11. What Makes RocheDB Different
The distinctive idea is not that RocheDB has indexes. Many databases do. The distinctive idea is that routing, locality, authorization scope, import layout, retrieval scope, and data identity can be expressed through the same ring/galaxy structure.
For a well-modeled application, the route can become the data coordinate:
/tenant/acme/orders/2026
That route can simultaneously mean:
- where the data belongs;
- what should be searched;
- what can be dumped;
- what can be backed up;
- what authorization boundary applies;
- what a model or agent should inspect first.
This is why RocheDB can combine NoSQL flexibility with RDB-like locality for some workloads.
12. Honest Boundaries
RocheDB is not automatically better for every query. It is weak or incomplete when:
- the application cannot express meaningful rings;
- the workload requires large global analytics scans;
- exact global transactions across unrelated galaxies are required;
- write throughput dominates and read locality does not matter;
- schema-level constraints are better handled by a relational engine;
- the corpus needs a mature production-grade vector index and operational ecosystem today.

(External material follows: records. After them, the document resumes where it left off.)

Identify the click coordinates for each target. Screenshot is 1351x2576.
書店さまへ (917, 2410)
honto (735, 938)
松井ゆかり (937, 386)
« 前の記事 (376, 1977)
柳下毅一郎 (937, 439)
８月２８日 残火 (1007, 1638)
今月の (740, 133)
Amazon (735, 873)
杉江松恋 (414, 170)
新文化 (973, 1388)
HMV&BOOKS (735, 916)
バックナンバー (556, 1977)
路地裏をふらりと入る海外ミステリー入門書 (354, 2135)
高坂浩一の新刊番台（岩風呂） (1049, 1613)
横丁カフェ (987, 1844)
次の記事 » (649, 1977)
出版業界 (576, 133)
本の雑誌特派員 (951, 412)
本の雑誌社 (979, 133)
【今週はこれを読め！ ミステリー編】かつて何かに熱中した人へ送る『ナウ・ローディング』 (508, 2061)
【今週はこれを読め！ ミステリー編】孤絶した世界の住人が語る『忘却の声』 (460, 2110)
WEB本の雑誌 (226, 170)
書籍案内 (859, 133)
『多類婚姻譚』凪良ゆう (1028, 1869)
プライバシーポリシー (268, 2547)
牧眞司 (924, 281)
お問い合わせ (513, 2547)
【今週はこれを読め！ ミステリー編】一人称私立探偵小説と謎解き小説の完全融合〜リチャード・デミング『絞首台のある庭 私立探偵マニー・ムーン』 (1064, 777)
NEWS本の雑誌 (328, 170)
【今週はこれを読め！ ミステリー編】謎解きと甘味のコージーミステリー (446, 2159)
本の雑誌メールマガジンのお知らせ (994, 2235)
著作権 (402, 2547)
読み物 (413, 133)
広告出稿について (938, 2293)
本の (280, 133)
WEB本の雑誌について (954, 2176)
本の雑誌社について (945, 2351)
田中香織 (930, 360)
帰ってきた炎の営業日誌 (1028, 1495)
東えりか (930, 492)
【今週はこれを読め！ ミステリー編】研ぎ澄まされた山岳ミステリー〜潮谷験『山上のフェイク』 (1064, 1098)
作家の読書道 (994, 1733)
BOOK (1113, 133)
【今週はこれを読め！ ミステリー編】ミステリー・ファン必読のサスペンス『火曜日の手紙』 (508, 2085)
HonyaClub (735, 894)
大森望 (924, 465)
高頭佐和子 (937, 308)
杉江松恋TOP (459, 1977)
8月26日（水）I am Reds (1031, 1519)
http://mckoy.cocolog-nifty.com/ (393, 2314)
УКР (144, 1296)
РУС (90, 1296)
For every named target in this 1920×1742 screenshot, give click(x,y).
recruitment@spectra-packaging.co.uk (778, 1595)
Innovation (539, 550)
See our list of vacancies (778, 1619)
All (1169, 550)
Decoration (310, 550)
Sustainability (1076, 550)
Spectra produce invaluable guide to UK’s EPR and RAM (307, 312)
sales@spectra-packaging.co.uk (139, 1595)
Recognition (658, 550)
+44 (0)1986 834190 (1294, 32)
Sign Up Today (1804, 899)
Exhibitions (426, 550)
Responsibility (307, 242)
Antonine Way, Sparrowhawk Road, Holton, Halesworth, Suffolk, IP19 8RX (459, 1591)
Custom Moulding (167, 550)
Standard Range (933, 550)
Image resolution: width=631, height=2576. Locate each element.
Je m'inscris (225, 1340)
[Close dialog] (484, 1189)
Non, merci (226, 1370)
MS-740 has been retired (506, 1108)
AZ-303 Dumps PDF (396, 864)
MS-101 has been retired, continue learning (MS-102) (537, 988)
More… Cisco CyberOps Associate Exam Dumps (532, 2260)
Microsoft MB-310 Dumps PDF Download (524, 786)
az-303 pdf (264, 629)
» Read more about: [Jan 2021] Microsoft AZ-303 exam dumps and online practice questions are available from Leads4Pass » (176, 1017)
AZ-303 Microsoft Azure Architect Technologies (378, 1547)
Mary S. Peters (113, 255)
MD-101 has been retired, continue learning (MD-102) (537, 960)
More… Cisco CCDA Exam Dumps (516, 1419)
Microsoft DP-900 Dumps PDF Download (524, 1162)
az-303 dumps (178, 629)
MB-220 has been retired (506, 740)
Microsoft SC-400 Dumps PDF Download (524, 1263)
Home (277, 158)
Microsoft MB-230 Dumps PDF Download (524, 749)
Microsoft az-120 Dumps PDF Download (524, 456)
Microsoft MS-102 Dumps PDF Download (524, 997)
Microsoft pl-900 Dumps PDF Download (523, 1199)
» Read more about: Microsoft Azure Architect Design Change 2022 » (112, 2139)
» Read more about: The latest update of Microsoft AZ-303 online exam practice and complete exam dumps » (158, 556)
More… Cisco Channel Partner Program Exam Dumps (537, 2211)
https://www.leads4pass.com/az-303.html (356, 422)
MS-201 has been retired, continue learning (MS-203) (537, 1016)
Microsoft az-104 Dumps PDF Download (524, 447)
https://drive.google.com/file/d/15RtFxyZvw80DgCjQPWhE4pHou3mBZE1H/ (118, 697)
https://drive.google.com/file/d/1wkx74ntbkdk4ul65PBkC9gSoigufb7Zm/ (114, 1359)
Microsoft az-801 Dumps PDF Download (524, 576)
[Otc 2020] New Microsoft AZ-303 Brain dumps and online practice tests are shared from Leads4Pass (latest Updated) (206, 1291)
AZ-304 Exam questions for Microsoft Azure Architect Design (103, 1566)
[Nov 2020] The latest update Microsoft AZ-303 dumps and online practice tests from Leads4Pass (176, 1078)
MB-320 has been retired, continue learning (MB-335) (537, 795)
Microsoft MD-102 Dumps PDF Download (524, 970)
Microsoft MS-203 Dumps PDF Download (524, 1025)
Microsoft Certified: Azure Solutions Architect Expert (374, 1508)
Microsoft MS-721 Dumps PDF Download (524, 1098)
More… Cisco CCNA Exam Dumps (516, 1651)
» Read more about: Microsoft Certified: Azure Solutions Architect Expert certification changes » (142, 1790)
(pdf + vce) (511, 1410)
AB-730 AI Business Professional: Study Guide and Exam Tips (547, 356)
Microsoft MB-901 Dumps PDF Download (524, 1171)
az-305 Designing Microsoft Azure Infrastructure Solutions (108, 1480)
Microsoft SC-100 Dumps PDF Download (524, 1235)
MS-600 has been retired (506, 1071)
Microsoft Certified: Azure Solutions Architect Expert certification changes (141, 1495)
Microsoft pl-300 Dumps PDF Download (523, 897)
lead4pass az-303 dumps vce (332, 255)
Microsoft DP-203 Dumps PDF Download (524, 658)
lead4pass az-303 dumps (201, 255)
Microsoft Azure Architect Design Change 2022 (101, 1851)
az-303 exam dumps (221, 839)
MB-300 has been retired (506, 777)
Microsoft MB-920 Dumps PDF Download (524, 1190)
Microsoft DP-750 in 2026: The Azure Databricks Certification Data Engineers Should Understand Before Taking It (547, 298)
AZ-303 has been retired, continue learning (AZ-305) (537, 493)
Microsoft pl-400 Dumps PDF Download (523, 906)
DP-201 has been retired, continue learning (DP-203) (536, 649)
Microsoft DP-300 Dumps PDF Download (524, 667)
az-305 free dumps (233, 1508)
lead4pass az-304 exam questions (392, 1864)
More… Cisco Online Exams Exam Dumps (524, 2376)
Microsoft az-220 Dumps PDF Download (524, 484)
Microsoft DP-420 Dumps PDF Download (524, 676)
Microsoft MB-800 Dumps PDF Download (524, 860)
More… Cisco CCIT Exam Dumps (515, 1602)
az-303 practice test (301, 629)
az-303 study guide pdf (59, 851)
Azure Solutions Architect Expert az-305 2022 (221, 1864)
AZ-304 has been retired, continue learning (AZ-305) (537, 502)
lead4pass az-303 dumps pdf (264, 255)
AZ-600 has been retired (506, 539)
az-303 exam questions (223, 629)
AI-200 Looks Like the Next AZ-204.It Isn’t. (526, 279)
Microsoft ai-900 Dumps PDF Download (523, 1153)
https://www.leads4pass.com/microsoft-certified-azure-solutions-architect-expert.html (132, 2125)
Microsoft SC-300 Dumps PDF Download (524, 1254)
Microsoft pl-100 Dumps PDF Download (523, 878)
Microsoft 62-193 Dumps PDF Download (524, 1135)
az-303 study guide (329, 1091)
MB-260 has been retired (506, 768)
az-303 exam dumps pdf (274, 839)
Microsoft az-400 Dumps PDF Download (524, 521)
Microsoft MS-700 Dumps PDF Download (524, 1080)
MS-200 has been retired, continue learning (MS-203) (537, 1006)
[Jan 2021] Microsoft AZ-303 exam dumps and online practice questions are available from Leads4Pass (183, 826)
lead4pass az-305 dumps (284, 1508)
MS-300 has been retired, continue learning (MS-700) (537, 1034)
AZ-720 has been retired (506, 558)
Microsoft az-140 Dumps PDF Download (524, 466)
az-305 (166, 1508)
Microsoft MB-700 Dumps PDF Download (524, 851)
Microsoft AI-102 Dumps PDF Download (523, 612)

RocheDB can still coexist with these systems. A common shape is RocheDB for localized document/vector reads and another database for global analytics, billing ledgers, or reporting.
13. Validation Direction
The project should be judged by measured behavior, not by the metaphor. The important validation points are:
- location evaluation below 100 ns/call;
- local read latency in a competitive class;
- persistence and WAL recovery;
- cluster smoke behavior;
- authorization and protocol robustness;
- ring-scoped candidate reduction;
- memory-pressure reduction;
- quality-fixed RAG/token reduction;
- driver availability;
- reproducible benchmark scripts.
The benchmark document records current measurements and the limits of each measurement.